‘We want a $119,000 minimum wage’

Union gets ready for industrial action as it seeks pay increases

‘We want a $119,000 minimum wage’

Members of the Maritime Union of Australia (MUA) are preparing for industrial action as they seek pay increases and reduced work hours. Under the union’s demands, the minimum salary would be nearly $119,000 per year.

Union members on Tuesday voted overwhelmingly for industrial action options, including 24-hour strikes, at the Webb Dock terminal controlled by Victoria International Container Terminal (VICT), according to a report by The Australian Financial Review.

The union is seeking wage increases of up to 20%. It is also pushing for minimum manning levels and a rostered week off every three months – changes that VICT said would force it to hike its workforce by 25% just to maintain operations.

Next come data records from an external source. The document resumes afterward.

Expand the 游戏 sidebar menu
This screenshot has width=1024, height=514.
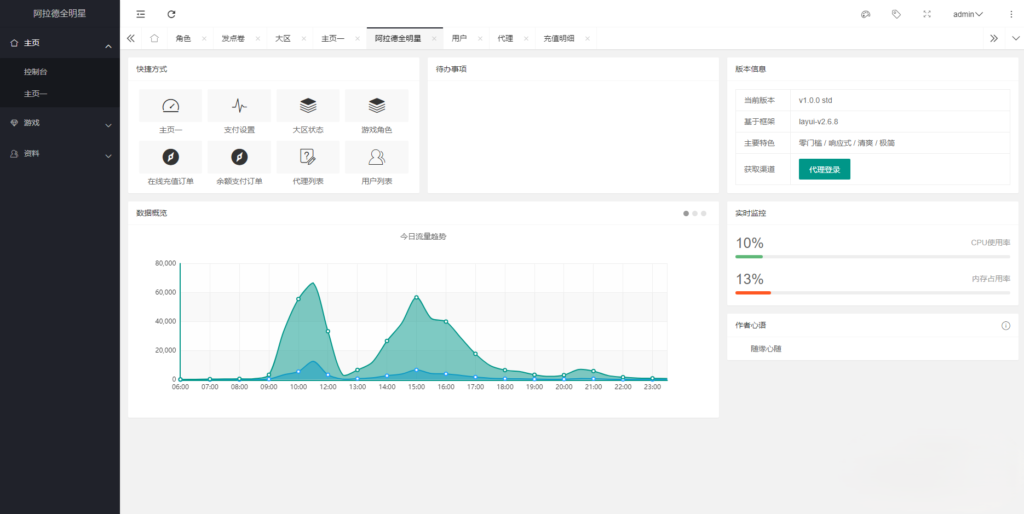point(59,123)
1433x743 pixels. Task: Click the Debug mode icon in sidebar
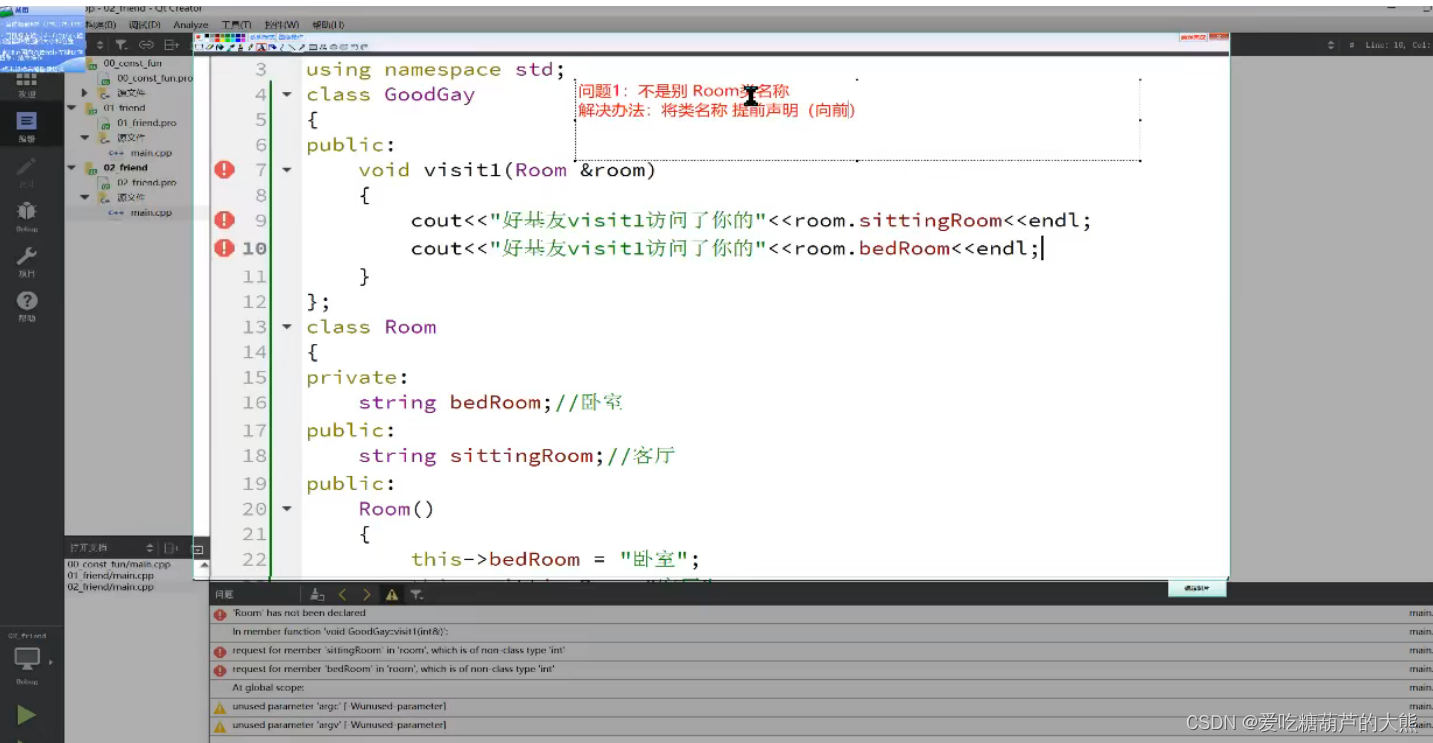[x=27, y=213]
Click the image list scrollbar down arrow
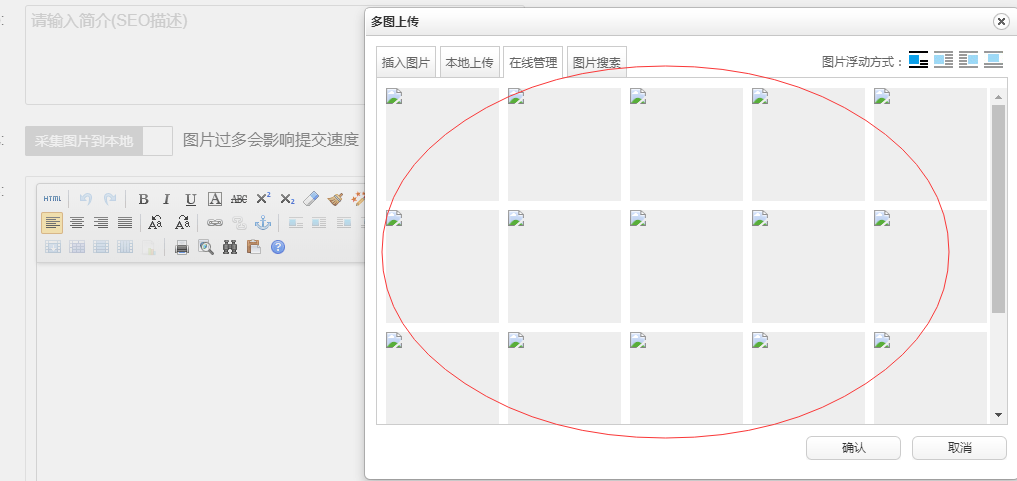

The union is trying to topple the only non-MUA stevedore agreement in the industry and standardize conditions at Webb Dock, a terminal that largely sidesteps the union’s membership through automated tower controls, according to AFR. The union fight comes as VICT prepares to expand its operations to the point that it will control 50% of container volumes coming through the port.

VICT chief executive Tim Vancampen blasted the union’s demands as unreasonable.

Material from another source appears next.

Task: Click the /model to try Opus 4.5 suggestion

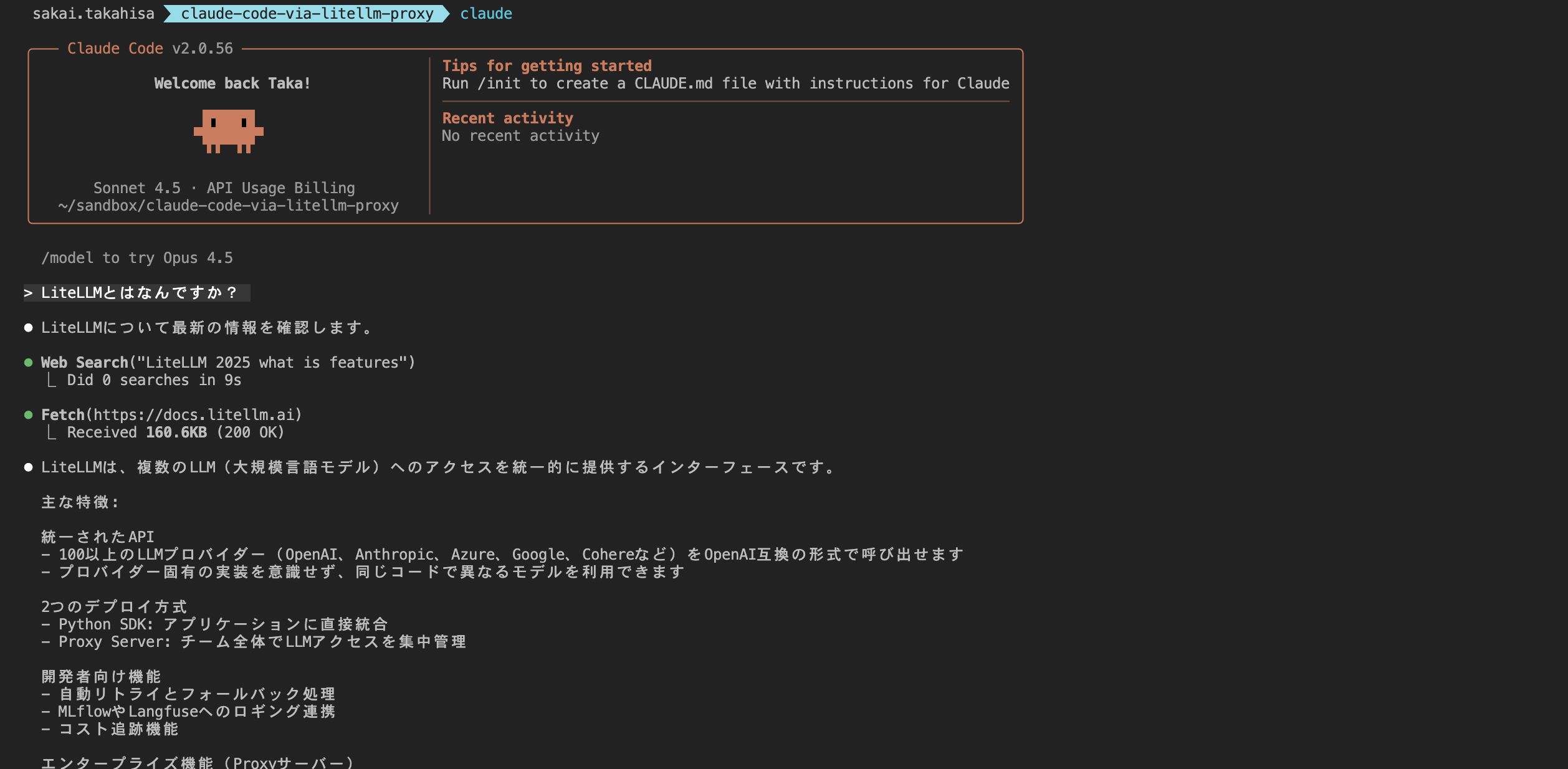Action: (136, 257)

“The maritime unions are attempting to steer the waterfront firmly back to the past, effectively ignoring the efficiencies of automation and hobbling VICT with outdated rosters, old-fashioned manual roles and inapplicable wages and benefits,” Vancampen said.

The MUA, for its part, said that VICT’s claims that it would need to boost staff by 25% are “completely false” and that the union is simply trying to bring the company’s conditions into line with the rest of the industry.

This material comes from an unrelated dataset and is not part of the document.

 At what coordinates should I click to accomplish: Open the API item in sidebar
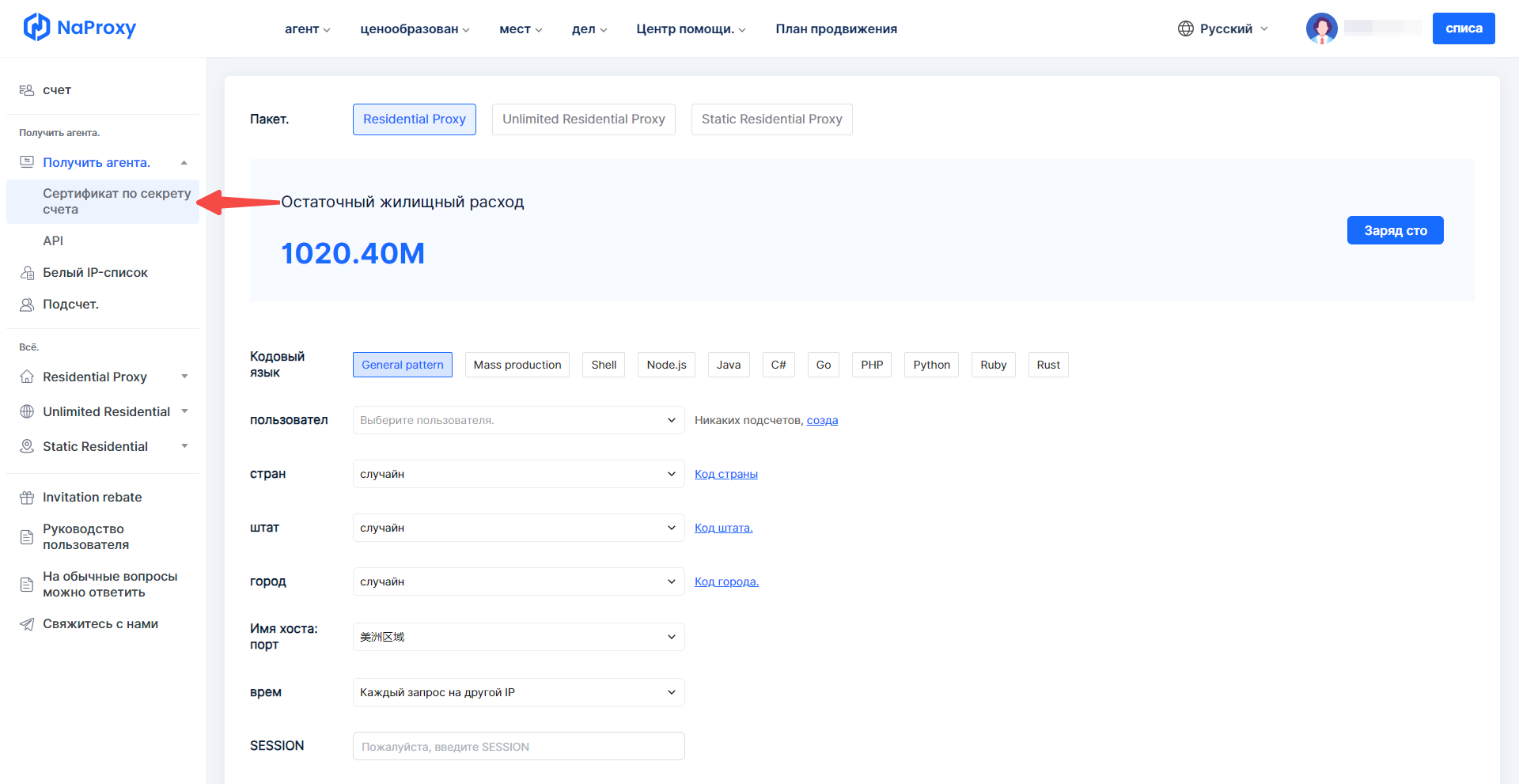53,241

The union has the backing of the more moderate Australian Maritime Officers Union, which negotiated the original non-MUA agreement but is now supporting the MUA’s claims.

VICT has offered to hike the pay of the MUA’s core membership, the 65 casual wharfies required to tie up and fasten containers at the dock, AFR reported. VICT proposed a 20% wage hike in the first year, 2.5% for the second and 3% for the third and fourth years. It has also offered to raise pay for the permanent workforce by 11% over four years.

But the MUA is pushing for 3.5% annual pay increases in addition to new classifications that would raise the minimum salary by $20,000 to $118,955 per year. Under the MUA’s demands, the most senior classification would see a $10,000 salary hike to at least $162,888.

Casuals would earn at least $67 per hour. The union also wants members to have a week off every 10 weeks so that VICT’s four-day-on, four-day-off schedule at 12-hour shifts averages out to 37 hours per week.

“We are seeking a reduction in the standard working week to 37 hours from 42 hours,” said MUA West Australian secretary Will Tracey. “We have provided significant offsets to the costs, which the company is considering.”

The union said it wanted certainty about hours of work and safe staffing levels to address what it called “severe shortages” of staff, and to reduce “excessive hours being worked with either no or little breaks in a 12-hour shift.”